Sunday, 6 September 2015

Skeptical about drug laws – Part 2

Welcome to part 2 of my skeptical about drug laws series, based on a talk I gave at Birmingham Skeptics in the Pub open mic night on May 27th.  In part 1 I gave an overview of the problems encountered when medical researchers attempt to conduct research using schedule 1 drugs on any level, which in turn makes the research very expensive, surrounded in red tape and generally slows the progress of research into some serious medical issues to a halt.  I then looked at why the compounds in question were designated schedule 1 in the first instance – supposedly it related to their harm and abuse potential, however, this was shown to be completely out of line with the scientific data and research.

So now it is time to address these compounds individually, to explore the effects of these compounds, look at their harm potential in more detail and discuss what role they might play in medicine if drug laws are allowed to be based on actual science.  The first to be explored is MDMA.


MDMA is more commonly referred to as “ecstasy” or “molly”.  Chemically, it is described as 3,4-methylenedioxy-methamphetamine.

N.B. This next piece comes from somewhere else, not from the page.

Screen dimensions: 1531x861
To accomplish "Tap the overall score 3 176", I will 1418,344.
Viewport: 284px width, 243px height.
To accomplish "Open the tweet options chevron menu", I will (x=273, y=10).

MDMA was first synthesized by Merck chemicals way back in 1912 as an intermediate in the development of an anti-haemorrhagic drug.  It lay in obscurity until its rediscovery by the late great chemist Alexander Shulgin in the 1960s.  Alexander Shulgin was a pioneering chemist who synthesized in excess of 200+ novel compounds with psychoactive activity from a lab in his back garden in Lafeyette , California, and was renowned for self-administering the compounds that he synthesized!  He and his wife authored the books PIHKAL (Phenylethlamines I Have Known and Loved) and TIKHAL (Tryptamines I Have Known and Loved) as well as The Shulgin Index – a comprehensive textbook of chemical synthesis and data concerning psychedelic compounds.  Shulgins story is worthy of a long article in itself (see the link at the end for “Dirty Pictures”, a documentary about Shulgins life and legacy), but suffice to say he acted as a mentor to some of today’s leading neuropsychopharmacologists, and the compounds he developed may yet still hold many potential benefits.

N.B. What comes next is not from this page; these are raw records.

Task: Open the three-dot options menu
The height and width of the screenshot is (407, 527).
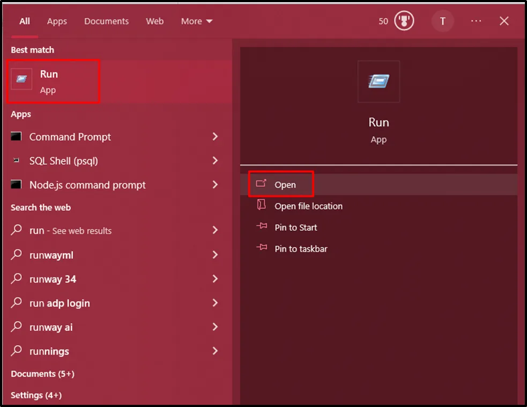Action: click(476, 21)
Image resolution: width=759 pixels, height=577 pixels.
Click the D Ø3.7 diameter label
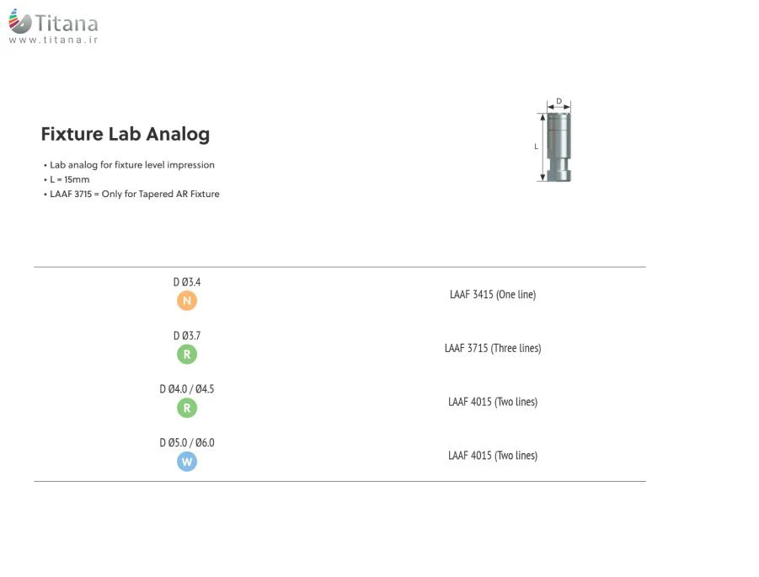coord(187,336)
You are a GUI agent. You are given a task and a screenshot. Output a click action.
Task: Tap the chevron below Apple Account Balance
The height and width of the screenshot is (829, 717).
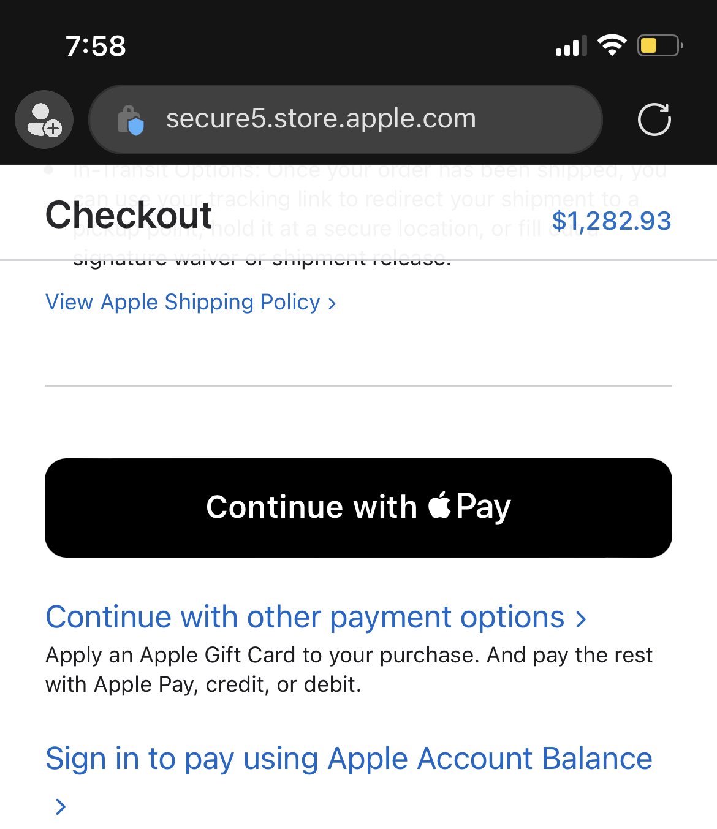click(60, 806)
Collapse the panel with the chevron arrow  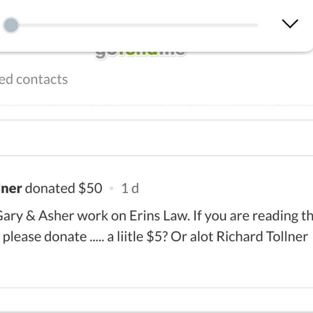coord(290,24)
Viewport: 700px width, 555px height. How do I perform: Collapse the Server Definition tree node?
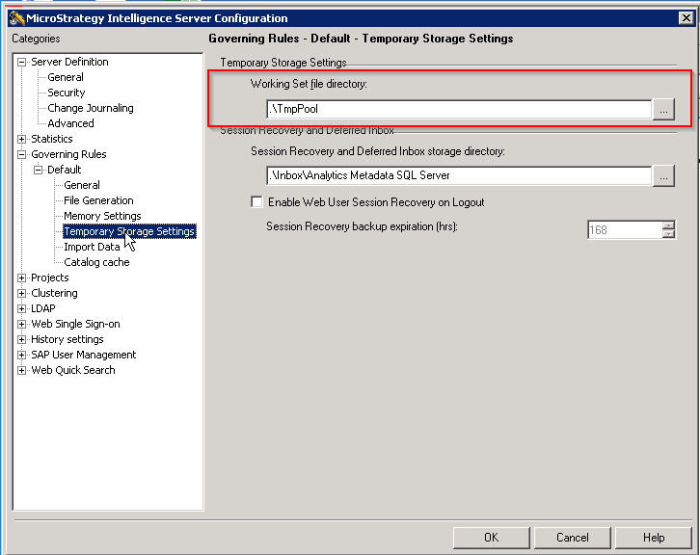22,62
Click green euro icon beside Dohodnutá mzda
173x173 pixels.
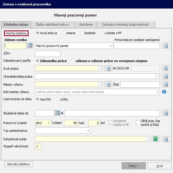(x=156, y=139)
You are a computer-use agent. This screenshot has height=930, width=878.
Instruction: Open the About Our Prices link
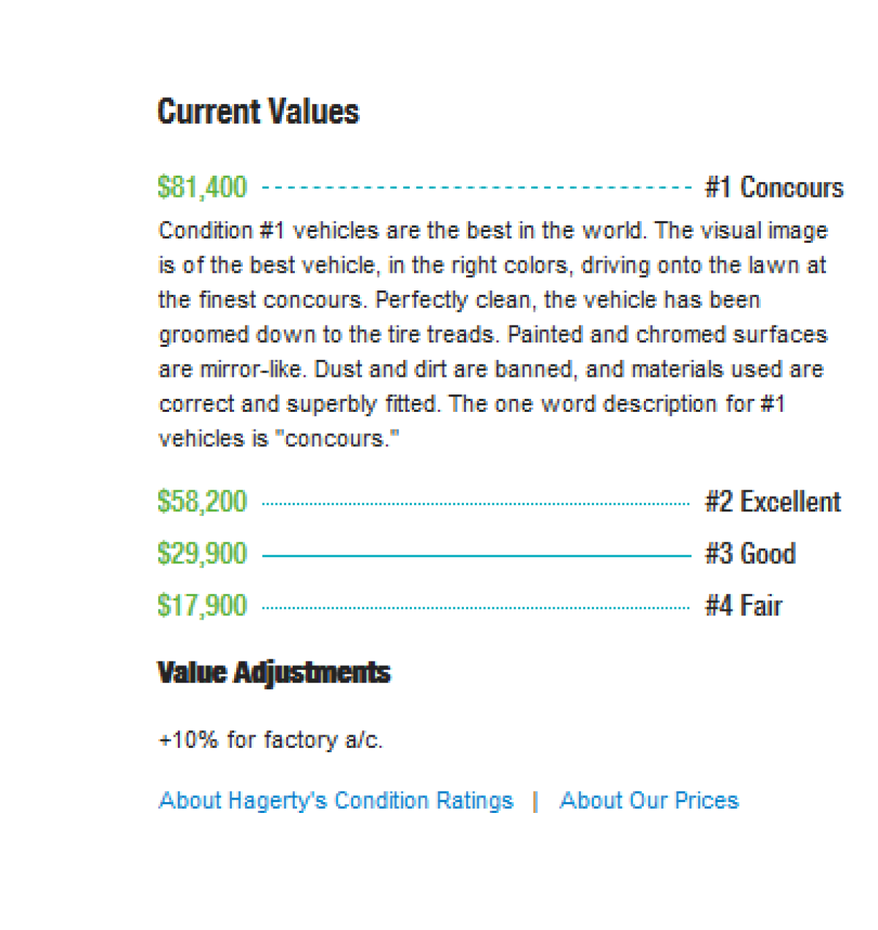(x=649, y=800)
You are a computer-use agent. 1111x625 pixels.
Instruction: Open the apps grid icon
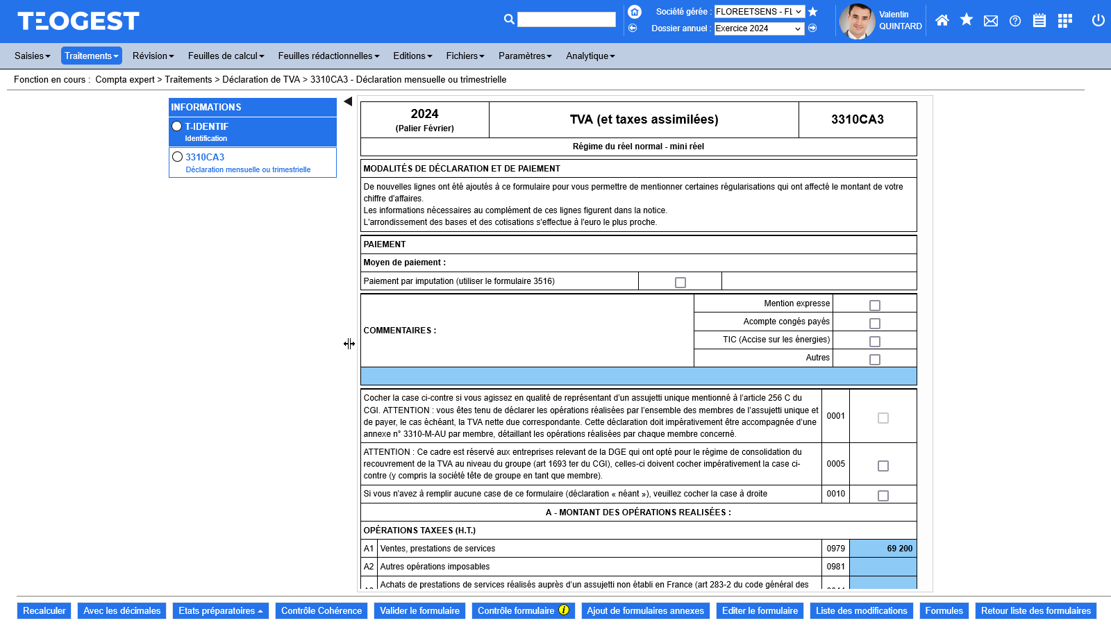[x=1064, y=21]
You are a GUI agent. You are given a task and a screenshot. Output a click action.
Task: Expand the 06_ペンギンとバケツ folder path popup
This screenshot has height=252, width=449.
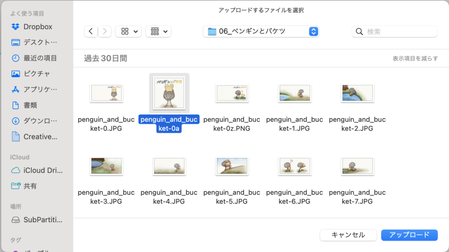tap(261, 31)
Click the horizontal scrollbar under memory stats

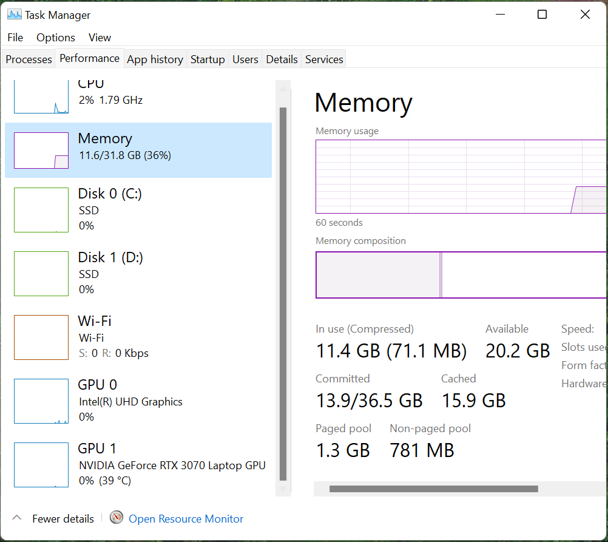point(433,489)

But back to MDMA – after Shulgins rediscovery, recreational use started to be evidenced in the 1970s.  Typically the effects of MDMA include euphoria, increased well-being, sociability, self-confidence and extroversion.  It is also often described as an entactogen – increasing empathy or the feelings of closeness with others.  With this in mind it is not hard to see why it found a welcome home in the rave and dance scenes.  As well as recreational use, many psychiatrists and therapists were also finding utility in the drug, as they began to implement MDMA-based therapy into their sessions as they found it to have positive effects and outcomes with their patients, and was favoured due to its lack of hallucinatory effects, shorter duration of action and allowing the user to stay cognitive throughout the therapy sitting (LSD visuals were found to be rather distracting!). This was noticed to the point where Leo Zeff, a psychotherapist, came out of retirement to travel America introducing psychiatrists to the drug to promote its use in therapy.  MDMA was made a schedule I drug in 1985, despite the protest of many well respected psychiatrists on the basis that they had seen its medicinal benefits first hand.

MDMA Mechanism of action

Above you can see the chemical structure of MDMA, along with some of the main neurotransmitters present in the brain.  Note the similarity in shape and similar atoms present – in very general terms this is how MDMA mediates its actions within the brain, by resembling already existing structures such that it binds in a lock-and-key fashion, the slight differences in chemical composition affecting receptor activity and downstream processes.  A detailed explanation of MDMAs action in the brain isn’t really necessary here, but suffice to say it induces serotonin release and stimulates serotonin receptors which is largely responsible for producing its subjective effects. It also increases levels of oxytocin, prolactin and cortisol, effecting areas of the brain relating to mood and fear response.

MDMA Safety

So once again we approach the subject of MDMA safety.  One of the main arguments for the danger of MDMA is that it is neurotoxic (Parrott 2014).  The validity of such claims is hampered by bad study design.  Actually, that’s being overly kind.  The main study that got all of the press was a 2002 paper published in the well-respected Science journal (Ricaurte et al 2002), which stated that even a single dose of MDMA could lead to permanent neurological damage with a similar profile to that seen with Parkinsons patients.  The paper was later retracted, because it turned out that due to a mix up, instead of the experiments being run with MDMA, the scientists had in fact been using Methamphetamine (Crystal Meth for all you Breaking Bad fans).  I think at this stage it’s important to point out that despite MDMA having methamphetamine in its name, the two compounds are very different in their effects and mechanisms under which they work, and this is common in chemistry (Dimethyltryptamine, a powerful hallucinogen, differs from the neurotransmitter Serotonin (5-Hydroxytryptamine) by only two carbon atoms, one oxygen atom and four hydrogen atoms, for example).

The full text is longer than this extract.